Various “experts, gurus and visionaries” proclaim that DevOps is a combination of skills. We might assume, that to do DevOps you must get your Devs, Ops and QA engineers in a single room, let them talk and work together, and the DevOps magic will happen. Devs will learn to test and deploy the code, QA engineers will learn to write and deploy it, and the Ops — yeah, you guessed it — will learn to write and test. While this might seem a great idea on paper, it is a direct way to catastrophe in real life. 

Just recall how much time did it take you to master what you do best. Months and years on end, yes? Now imagine doing it for two skills at once, while also doing your main work. Nothing good will come of this experiment, we assure you. Probably these misguided attempts are the reason why many companies have failed miserably with their DevOps adoption and are now actively rooting for discovering other ways of IT operations management.

However, we must not judge the fish by its ability to fly, nor must we evaluate DevOps based on incorrect assumptions of people that never did it. Let’s take a look at professionals that have successfully implemented DevOps in their companies — like Google, Twitter, Facebook and many others.

They did not try to teach the Devs to deploy code or the Ops engineers to write it. Well, the DevOps engineer must be able to write the code in Python, Ruby, Scala or Go — but only within the scope of preparing various scripts to be used by Devs and QA engineers. The starting point of a successful DevOps adoption is the realization of a simple fact — the product is developed for 10% of its life cycle and tested for 5 more percent (roughly) — but it is run in production for 80-90% of its life cycle. This means that the needs of Ops engineers are imperative as it is their job to ensure stable infrastructure operations while supporting daily software delivery activities.

Thus said, true DevOps is not a combination of skills — it is an alignment of goals. Before the start of the project, the Devs, the QA and the Ops gather and discuss every aspect of it. If the future product is to be a simple application, it would be best to make it monolith to enable simple scalability by launching more Docker containers with this app when needed. If it is to be a complex system with multiple interconnected modules — it would be best to build it as a bundle of microservices communicating via a message broker like Kafka or RabbitMQ.

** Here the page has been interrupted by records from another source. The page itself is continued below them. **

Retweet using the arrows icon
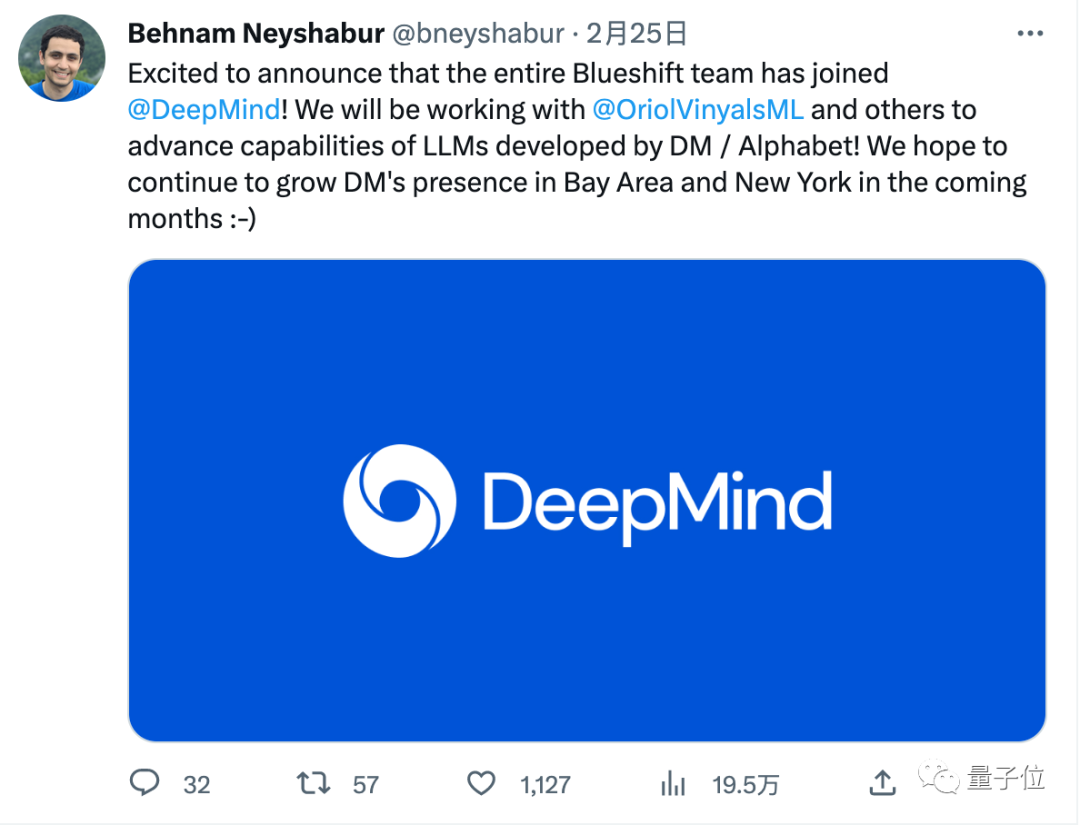pos(314,783)
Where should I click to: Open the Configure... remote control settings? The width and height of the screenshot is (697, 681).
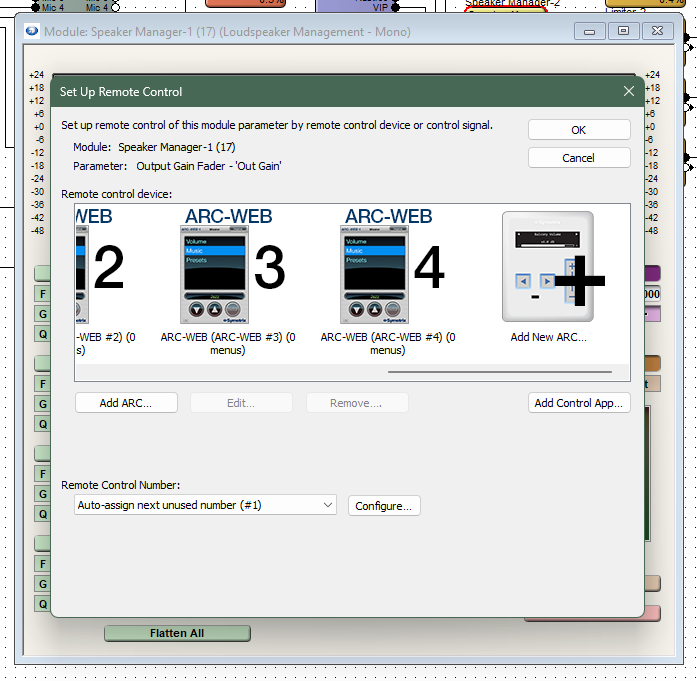click(x=384, y=506)
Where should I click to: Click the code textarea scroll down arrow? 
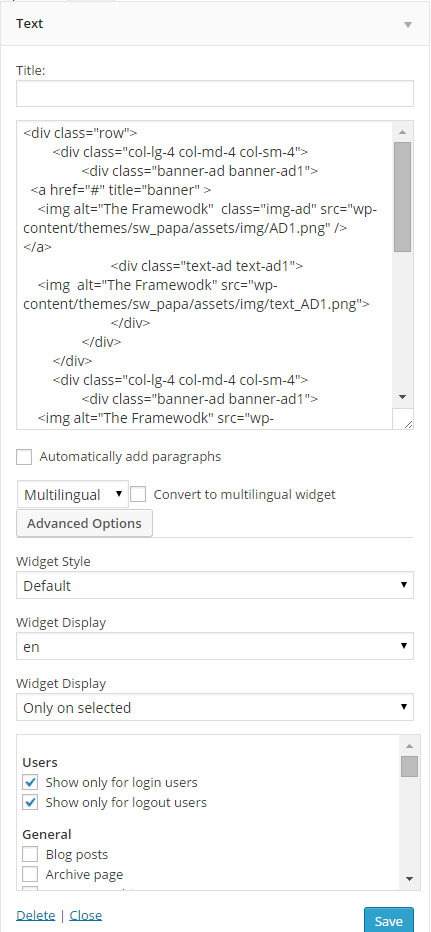402,396

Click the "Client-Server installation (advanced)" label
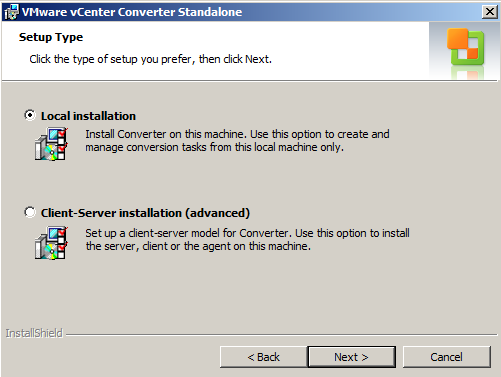coord(145,213)
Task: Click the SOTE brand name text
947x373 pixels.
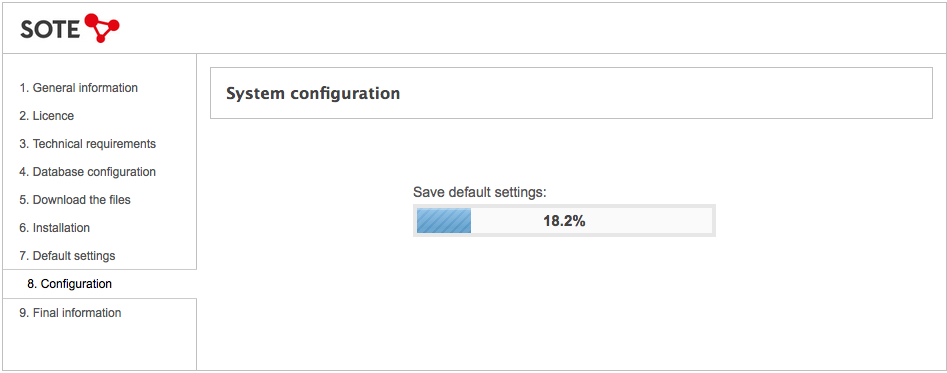Action: pos(50,29)
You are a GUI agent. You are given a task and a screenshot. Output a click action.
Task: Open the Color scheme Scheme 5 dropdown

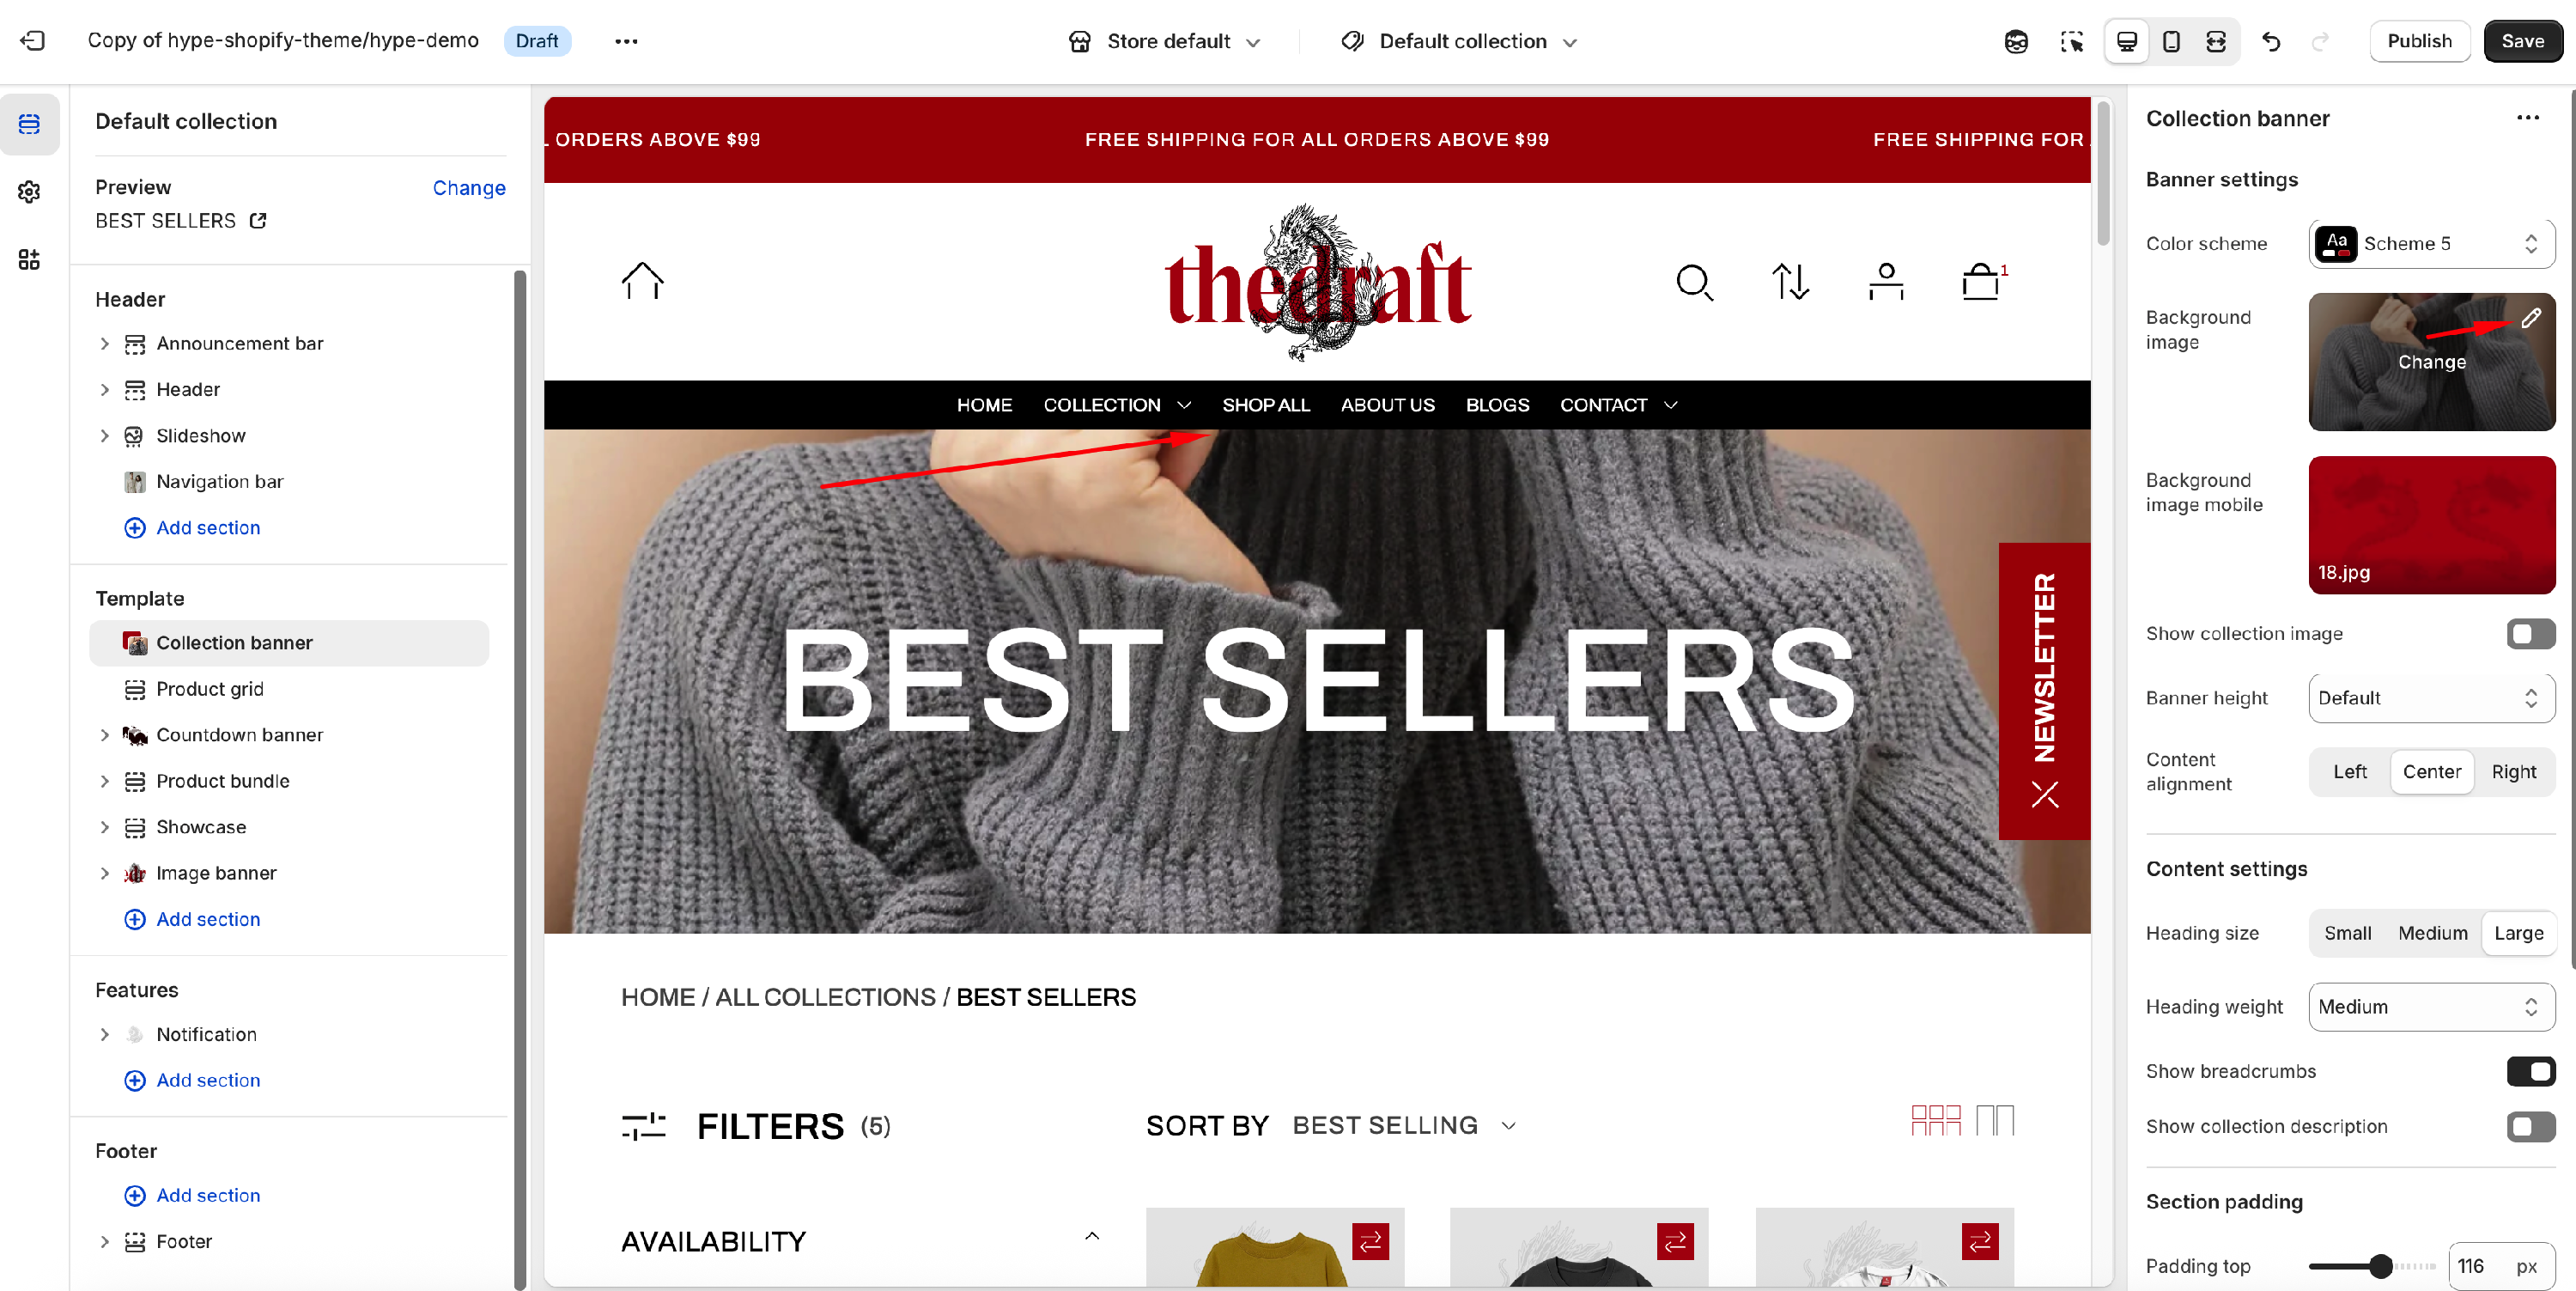coord(2431,244)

There are multiple aspects of software operations that must be discussed this way — and then the team starts working according to a plan. The devs write the automated unit and integration tests, while the Ops prepare the scripts that launch the required testing environments and automate the rest of repetitive actions. This way, once a developer commits a new batch of code, it is tested automatically, and if no bugs are found — a new app build is delivered to the staging server for QA to conduct high-level testing. 

The same goes for deployment and operations in production — DevOps engineers automate everything that can be automated to reduce waste of time and human effort. This is what is DevOps adoption all about — removing the friction between the teams, aligning their goals and removing the wasted time and effort, thus decreasing your operational expenses and shortening time-to-value for your products and services.